Magnifique correspondance d’Elsa Triolet à Pierre Seghers, écrite sous l’occupation
Elsa Triolet (Moscou, 1896/1970)Ces lettres sont écrites dans la clandestinité, lorsqu'Aragon et Elsa Triolet se sont réfugiés, de juillet 1943 à septembre 1944 à Saint-Donat dans la Drôme, chez Pierre Bret, sous les noms de Lucien et Élisabeth Andrieux. Ce séjour est entrecoupé de visites à Paris.
9 août. Ils ont déjeuné sur l'herbe : « On a eu un bout de viande grillé sur les braises, des pommes de terre, du thé […]. Mon mari s'est contenté de manger et de ramasser du bois pour le feu ». Elle évoque des articles hostiles à son livre Le Cheval blanc. A la suite de cette première lettre, petit post-scriptum de la main d’Aragon, qui signe « Lucien», pour rappeller le « petit dîner de famille » prévu le 14 septembre. 2 pp. in-4.
Jeudi, 11 novembre : à propos du Mythe de la baronne Mélanie : « pourquoi avez-vous fait composer « Mélanie » en si petits caractères ? Si dans la revue il fallait gagner de la place, ici au contraire il y avait intérêt à la faire gonfler, cette pauvre baronne ». De retour à Paris elle ne sait où ils vont loger : « Un homme seul est toujours plus facile à caser, mais quand je ne suis pas là, mon homme seul ne mange pas, ne se rase pas, sans parler des chaussettes de laine à ramener, et diverses questions, cartes, tabac etc. » Elle est en train de lire Le Chien de pique de Seghers « comme on lisait des mémoires. J'aime ça. Louis a l'intention de faire un compte-rendu du Chien ». 4 pp. in-8.
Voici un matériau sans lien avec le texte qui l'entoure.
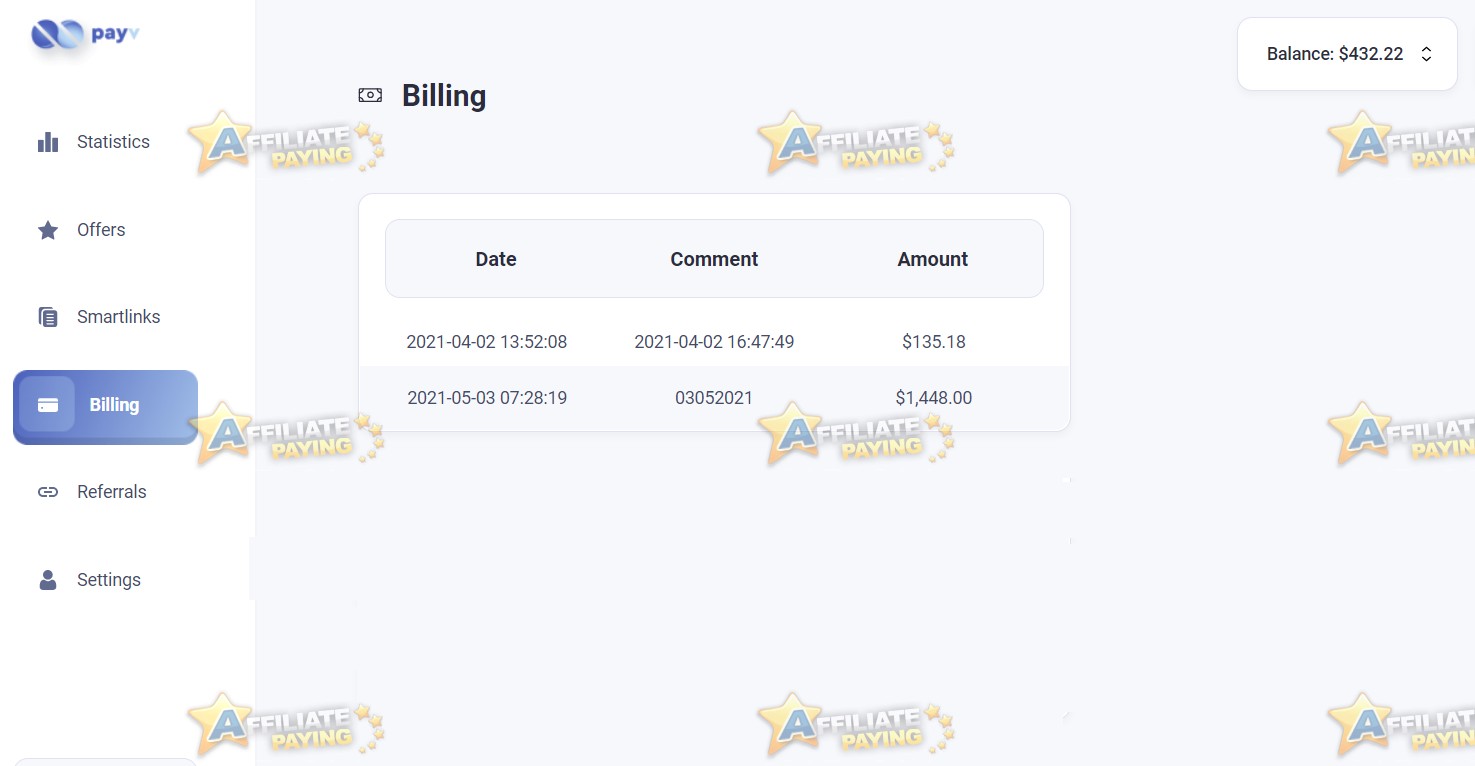Click the Comment column header
The image size is (1475, 766).
[714, 259]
Mercredi. « La rage que j'ai contre la foule à qui la compréhension ne vient que quand c'est elle-même les réfugiés, les sinistrés, les déportés, séparés, amputés, humiliés et j'en passe cette rage se tourne contre vous. La tête ailleurs, comme tout le monde, on dirait que plus les temps sont monstrueux et plus vous êtes possédé d'une frivolité cascadeuse ! […] Si c'est que la vie s'ouvre pour vous, vous jouez de malheur et du malheur. Nous on vous aime pour le meilleur de vous-même […] pour le cœur, la modestie, la générosité. Les hommes changent, vous pourriez bien devenir dur, content de vous, et avide, ne plus être vous, quoi ». 2 pp. in-4.
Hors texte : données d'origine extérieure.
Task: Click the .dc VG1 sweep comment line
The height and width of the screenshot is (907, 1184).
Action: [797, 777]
6 décembre [pour janvier] 44. Vœux « chauds, tendres et fervents ». Ils ont « fortement réveillonné. Je n'en suis pas encore revenue ! Une gueule de bois prolongée » Elle termine son histoire, mais n'est pas encore au point. 2 pp. in-4.
24 juin. « Je crois que le cheval aura du mal à terminer sa course. Et nous sommes tous un petit peu des chevaux « C’est normal » dirait le docteur rouquin et il aurait raison » [Le Cheval roux, auquel elle travaille ne sera publié qu'en 1953]. Elle en vient à ses différends avec Jean : « il hait mes semblables avec toute la perfidie dont il est capable. Haine organique, corrigée de temps en temps par les circonstances, le raisonnement, et tout ceci m'affecte beaucoup plus comme symptôme et aperçu de l'avenir que la non parution d'une histoire. Je redoute aussi le poison que Jean distille et que cette idée qui ne serait venue à personne ne se propage. C'est comme la calomnie, il n'y a pas de différence, ni de remède. Je ferai mon possible pour pas laisser mon mari aller s'expliquer à ce sujet. Quelle folie ! »... 4 pp. in-4.
La lettre incomplète du début, signée « E. », la montre désespérée : « je reste seule, presque vieille, ayant dépensé toute mon énergie à me défendre et bien persuadée par Lucien jusqu'au bout que je ne peux rien, que je suis une incapable. Je n'ai plus le courage que j'ai eu en 37-38, de me mettre à écrire justement parce que Lucien m'en empêchait ». 2 pp. in-8.